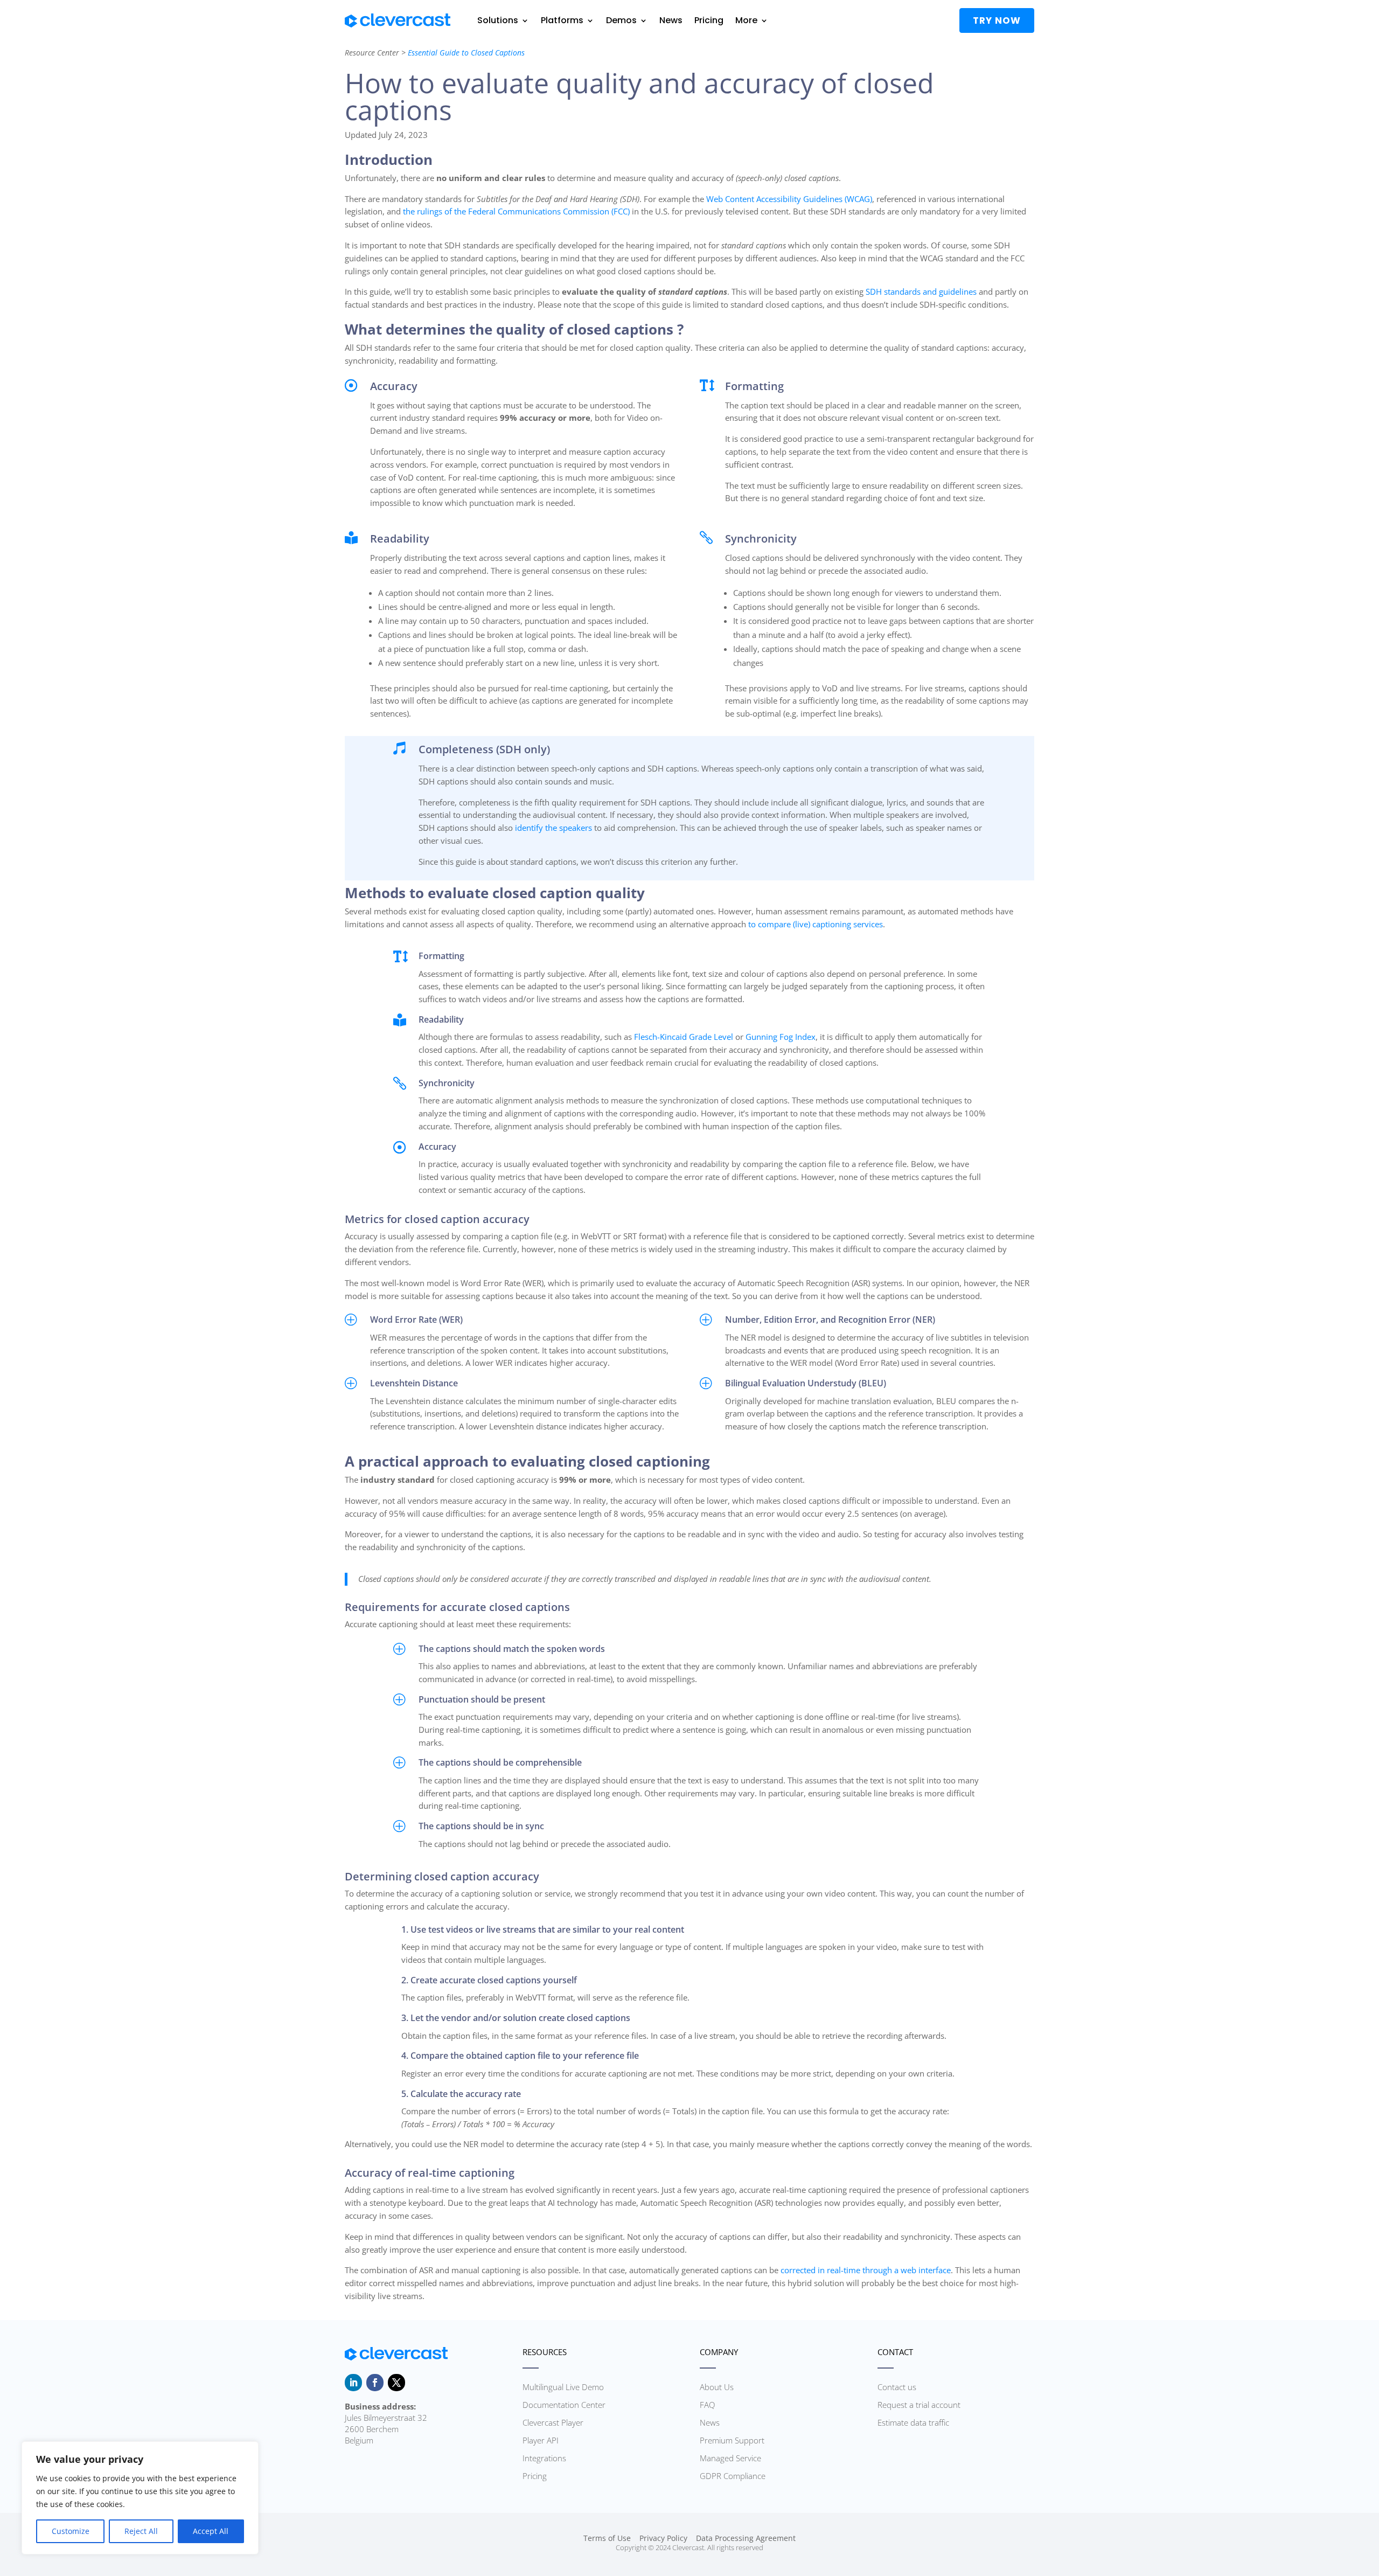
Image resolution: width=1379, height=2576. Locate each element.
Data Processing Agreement (746, 2538)
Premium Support (732, 2440)
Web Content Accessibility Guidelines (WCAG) (789, 198)
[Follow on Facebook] (375, 2382)
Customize (70, 2531)
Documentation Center (564, 2404)
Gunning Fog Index (781, 1036)
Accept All (210, 2531)
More (746, 20)
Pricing (708, 20)
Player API (541, 2440)
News (670, 20)
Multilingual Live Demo (563, 2386)
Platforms (562, 20)
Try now (997, 20)
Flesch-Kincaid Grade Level (683, 1036)
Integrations (544, 2458)
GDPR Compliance (732, 2475)
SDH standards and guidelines (921, 291)
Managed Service (730, 2458)
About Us (717, 2386)
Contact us (896, 2386)
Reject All (141, 2531)
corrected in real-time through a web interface (866, 2270)
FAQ (707, 2404)
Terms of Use (607, 2538)
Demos (621, 20)
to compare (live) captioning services (815, 924)
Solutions (497, 20)
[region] (140, 2497)
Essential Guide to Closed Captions (466, 52)
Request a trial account (918, 2404)
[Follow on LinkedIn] (353, 2382)
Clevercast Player (553, 2422)
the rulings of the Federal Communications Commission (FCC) (516, 211)
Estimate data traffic (913, 2422)
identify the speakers (553, 827)
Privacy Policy (663, 2538)
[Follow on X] (396, 2382)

* [Task directions]: All lines from the one containing "Flesch-Kincaid Grade Level (683, 1036)" to the end of the records are to be duplicated exactly, and no other lines are to be given.

* [Worked solution]:
Flesch-Kincaid Grade Level (683, 1036)
Integrations (544, 2458)
GDPR Compliance (732, 2475)
SDH standards and guidelines (921, 291)
Managed Service (730, 2458)
About Us (717, 2386)
Contact us (896, 2386)
Reject All (141, 2531)
corrected in real-time through a web interface (866, 2270)
FAQ (707, 2404)
Terms of Use (607, 2538)
Demos (621, 20)
to compare (live) captioning services (815, 924)
Solutions (497, 20)
[region] (140, 2497)
Essential Guide to Closed Captions (466, 52)
Request a trial account (918, 2404)
[Follow on LinkedIn] (353, 2382)
Clevercast Player (553, 2422)
the rulings of the Federal Communications Commission (FCC) (516, 211)
Estimate data traffic (913, 2422)
identify the speakers (553, 827)
Privacy Policy (663, 2538)
[Follow on X] (396, 2382)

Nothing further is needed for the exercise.